**TASK DATA**

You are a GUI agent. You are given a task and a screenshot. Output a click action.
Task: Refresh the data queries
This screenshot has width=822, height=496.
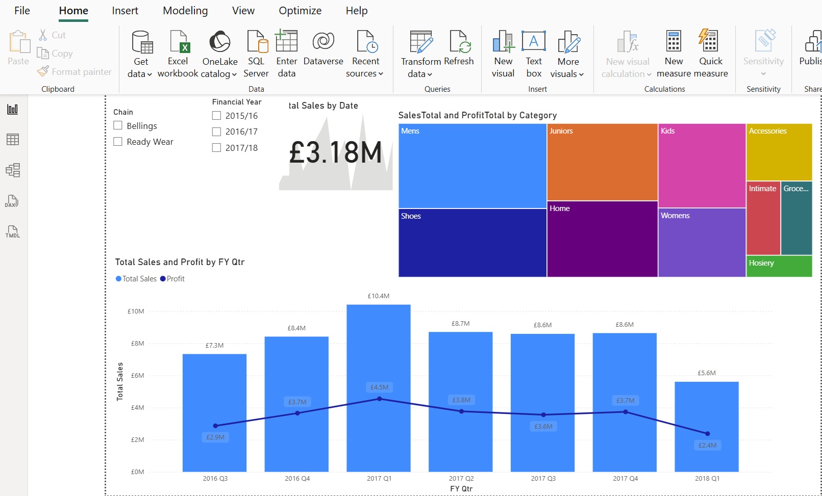[459, 53]
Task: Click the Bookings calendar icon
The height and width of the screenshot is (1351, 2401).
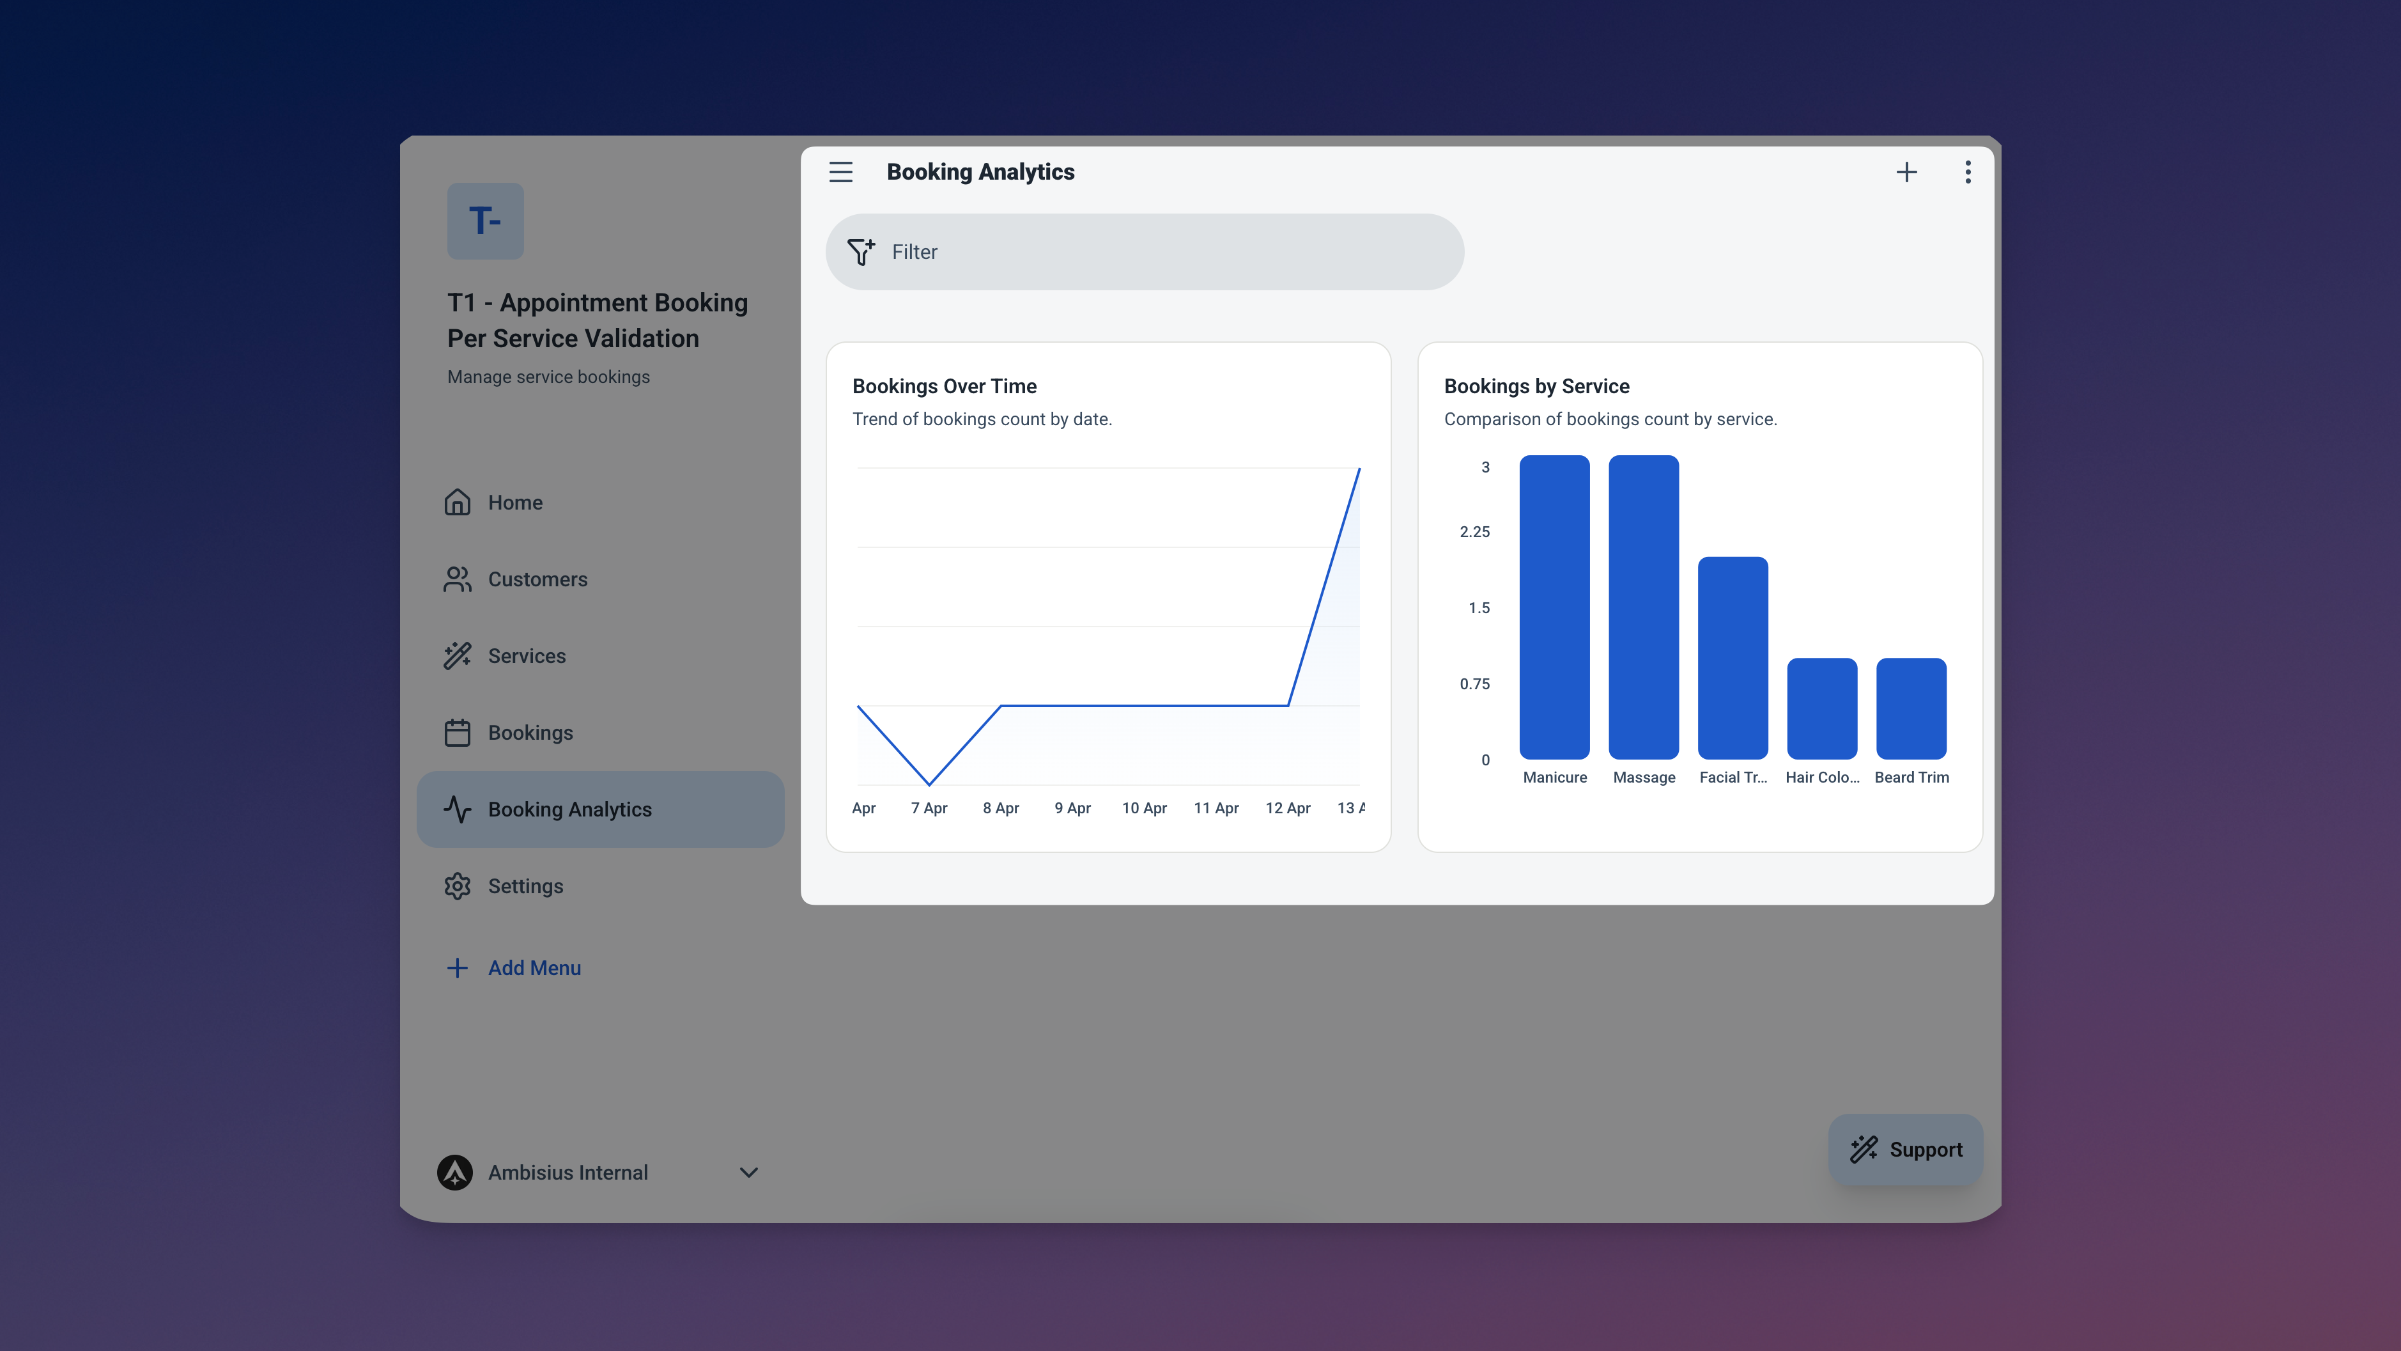Action: tap(457, 733)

**ASSIGNMENT**
Set down the material above exactly. Skip any picture.

**TASK ANSWER**
You are a GUI agent. You are given a task and a screenshot. Output a click action.
Task: Refresh the data queries
This screenshot has width=822, height=496.
[459, 53]
Task: Click the Bookings calendar icon
The height and width of the screenshot is (1351, 2401).
Action: tap(457, 733)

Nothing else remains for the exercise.